但这里要注意的是,每次调用m.synchronize方法,最多只驱逐一个pod,驱逐成功一个pod则直接return;

// pkg/kubelet/eviction/eviction_manager.go
func (m *managerImpl) synchronize(diskInfoProvider DiskInfoProvider, podFunc ActivePodsFunc) []*v1.Pod {
	// (1)获取驱逐策略配置
	// if we have nothing to do, just return
	thresholds := m.config.Thresholds
	if len(thresholds) == 0 && !utilfeature.DefaultFeatureGate.Enabled(features.LocalStorageCapacityIsolation) {
		return nil
	}

	klog.V(3).Infof("eviction manager: synchronize housekeeping")
	// build the ranking functions (if not yet known)
	// TODO: have a function in cadvisor that lets us know if global housekeeping has completed
	if m.dedicatedImageFs == nil {
		hasImageFs, ok := diskInfoProvider.HasDedicatedImageFs()
		if ok != nil {
			return nil
		}
		m.dedicatedImageFs = &hasImageFs
		// (2)调用`buildSignalToRankFunc`函数来构建pod的排序函数(buildSignalToRankFunc函数返回软驱逐、硬驱逐中各个驱逐信号所对应的排序函数,排序函数用于计算被驱逐pod的顺序)
		m.signalToRankFunc = buildSignalToRankFunc(hasImageFs)
		m.signalToNodeReclaimFuncs = buildSignalToNodeReclaimFuncs(m.imageGC, m.containerGC, hasImageFs)
	}
    // (3)调用`podFunc`,即调用`kl.GetActivePods`方法,获取会被驱逐的pod列表-activePods
	activePods := podFunc()
	updateStats := true
	// (4)获取各种统计信息,如节点上各个资源的总量以及使用量情况、容器的资源声明及使用量情况等
	summary, err := m.summaryProvider.Get(updateStats)
	if err != nil {
		klog.Errorf("eviction manager: failed to get summary stats: %v", err)
		return nil
	}

    // (5)ThresholdNotifier相关的通知实现,ThresholdNotifier-基于观察者模式实现对特殊资源驱逐管理的支持; 
	if m.clock.Since(m.thresholdsLastUpdated) > notifierRefreshInterval {
		m.thresholdsLastUpdated = m.clock.Now()
		for _, notifier := range m.thresholdNotifiers {
			if err := notifier.UpdateThreshold(summary); err != nil {
				klog.Warningf("eviction manager: failed to update %s: %v", notifier.Description(), err)
			}
		}
	}
    // (6)调用`makeSignalObservations`函数,根据前面获取到的节点资源总量及使用量等各种统计信息,组装返回observations,并返回获取pod资源总量及使用量等统计信息的方法statsFunc,该方法后面会用到
	// make observations and get a function to derive pod usage stats relative to those observations.
	observations, statsFunc := makeSignalObservations(summary)
	debugLogObservations("observations", observations)
	
    // (7)调用thresholdsMet函数,比较observations中的资源使用量和thresholds中的驱逐策略配置阈值之间的大小,将超过阈值的驱逐信号(即`memory.available`、`nodefs.available`等)组装成`thresholds`返回
	// determine the set of thresholds met independent of grace period
	thresholds = thresholdsMet(thresholds, observations, false)
	debugLogThresholdsWithObservation("thresholds - ignoring grace period", thresholds, observations)

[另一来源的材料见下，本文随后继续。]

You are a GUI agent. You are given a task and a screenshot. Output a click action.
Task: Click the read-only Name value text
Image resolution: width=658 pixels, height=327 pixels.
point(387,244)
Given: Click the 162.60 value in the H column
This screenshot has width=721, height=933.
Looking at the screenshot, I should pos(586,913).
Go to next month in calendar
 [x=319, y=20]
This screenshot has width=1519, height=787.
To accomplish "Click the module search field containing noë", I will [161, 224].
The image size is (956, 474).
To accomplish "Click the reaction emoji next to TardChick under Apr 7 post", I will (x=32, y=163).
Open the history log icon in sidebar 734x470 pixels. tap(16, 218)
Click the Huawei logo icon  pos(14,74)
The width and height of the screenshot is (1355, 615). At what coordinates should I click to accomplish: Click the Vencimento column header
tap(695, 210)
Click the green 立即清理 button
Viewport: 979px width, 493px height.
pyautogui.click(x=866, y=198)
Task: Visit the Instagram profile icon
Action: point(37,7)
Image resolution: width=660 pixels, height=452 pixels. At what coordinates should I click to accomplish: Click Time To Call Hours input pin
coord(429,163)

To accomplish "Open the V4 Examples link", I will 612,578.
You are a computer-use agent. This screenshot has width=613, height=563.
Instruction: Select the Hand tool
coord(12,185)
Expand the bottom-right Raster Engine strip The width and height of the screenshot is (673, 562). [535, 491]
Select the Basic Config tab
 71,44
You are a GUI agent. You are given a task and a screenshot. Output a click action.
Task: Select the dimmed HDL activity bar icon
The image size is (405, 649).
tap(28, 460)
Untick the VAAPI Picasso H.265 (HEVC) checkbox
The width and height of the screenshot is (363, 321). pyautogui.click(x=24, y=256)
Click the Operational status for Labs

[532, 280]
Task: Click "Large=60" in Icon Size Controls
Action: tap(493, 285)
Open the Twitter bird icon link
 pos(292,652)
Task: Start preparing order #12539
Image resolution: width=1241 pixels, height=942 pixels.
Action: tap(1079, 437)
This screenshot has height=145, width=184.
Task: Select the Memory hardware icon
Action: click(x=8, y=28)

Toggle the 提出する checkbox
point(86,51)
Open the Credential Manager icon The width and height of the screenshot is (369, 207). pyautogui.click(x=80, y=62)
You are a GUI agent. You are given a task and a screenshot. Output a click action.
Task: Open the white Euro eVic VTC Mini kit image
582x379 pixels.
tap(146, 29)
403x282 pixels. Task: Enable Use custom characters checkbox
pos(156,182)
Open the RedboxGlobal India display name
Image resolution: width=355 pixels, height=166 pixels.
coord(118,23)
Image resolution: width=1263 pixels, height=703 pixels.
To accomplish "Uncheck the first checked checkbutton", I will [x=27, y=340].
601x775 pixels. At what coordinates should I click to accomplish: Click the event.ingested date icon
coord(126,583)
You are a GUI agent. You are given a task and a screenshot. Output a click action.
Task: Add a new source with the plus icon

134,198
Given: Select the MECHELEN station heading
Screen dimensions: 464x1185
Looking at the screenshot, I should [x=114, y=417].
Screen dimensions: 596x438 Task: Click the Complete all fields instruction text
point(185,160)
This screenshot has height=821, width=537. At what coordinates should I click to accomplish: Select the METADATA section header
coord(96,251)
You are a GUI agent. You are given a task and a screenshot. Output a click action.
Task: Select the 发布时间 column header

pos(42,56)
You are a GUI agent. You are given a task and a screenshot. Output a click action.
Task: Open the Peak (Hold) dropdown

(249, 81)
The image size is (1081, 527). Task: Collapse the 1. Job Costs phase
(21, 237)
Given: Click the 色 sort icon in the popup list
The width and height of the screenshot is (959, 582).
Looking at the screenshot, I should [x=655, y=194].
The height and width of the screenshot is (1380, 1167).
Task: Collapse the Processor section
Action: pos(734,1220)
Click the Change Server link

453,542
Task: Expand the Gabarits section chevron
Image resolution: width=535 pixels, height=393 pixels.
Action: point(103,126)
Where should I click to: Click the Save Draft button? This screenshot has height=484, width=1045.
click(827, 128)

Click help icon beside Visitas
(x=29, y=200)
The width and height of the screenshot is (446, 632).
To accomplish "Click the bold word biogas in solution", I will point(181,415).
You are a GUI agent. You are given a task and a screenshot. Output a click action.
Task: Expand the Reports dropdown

    // (8)判断`m.thresholdsMet`(`m.thresholdsMet`记录了已经达到驱逐阈值,但还没有满足驱逐策略条件,触发驱逐的`Threshold`切片)长度是否大于0,大于0则调用mergeThresholds函数,将上面得到的`thresholds`与`m.thresholdsMet`合并
	// determine the set of thresholds previously met that have not yet satisfied the associated min-reclaim
	if len(m.thresholdsMet) > 0 {
		thresholdsNotYetResolved := thresholdsMet(m.thresholdsMet, observations, true)
		thresholds = mergeThresholds(thresholds, thresholdsNotYetResolved)
	}
	debugLogThresholdsWithObservation("thresholds - reclaim not satisfied", thresholds, observations)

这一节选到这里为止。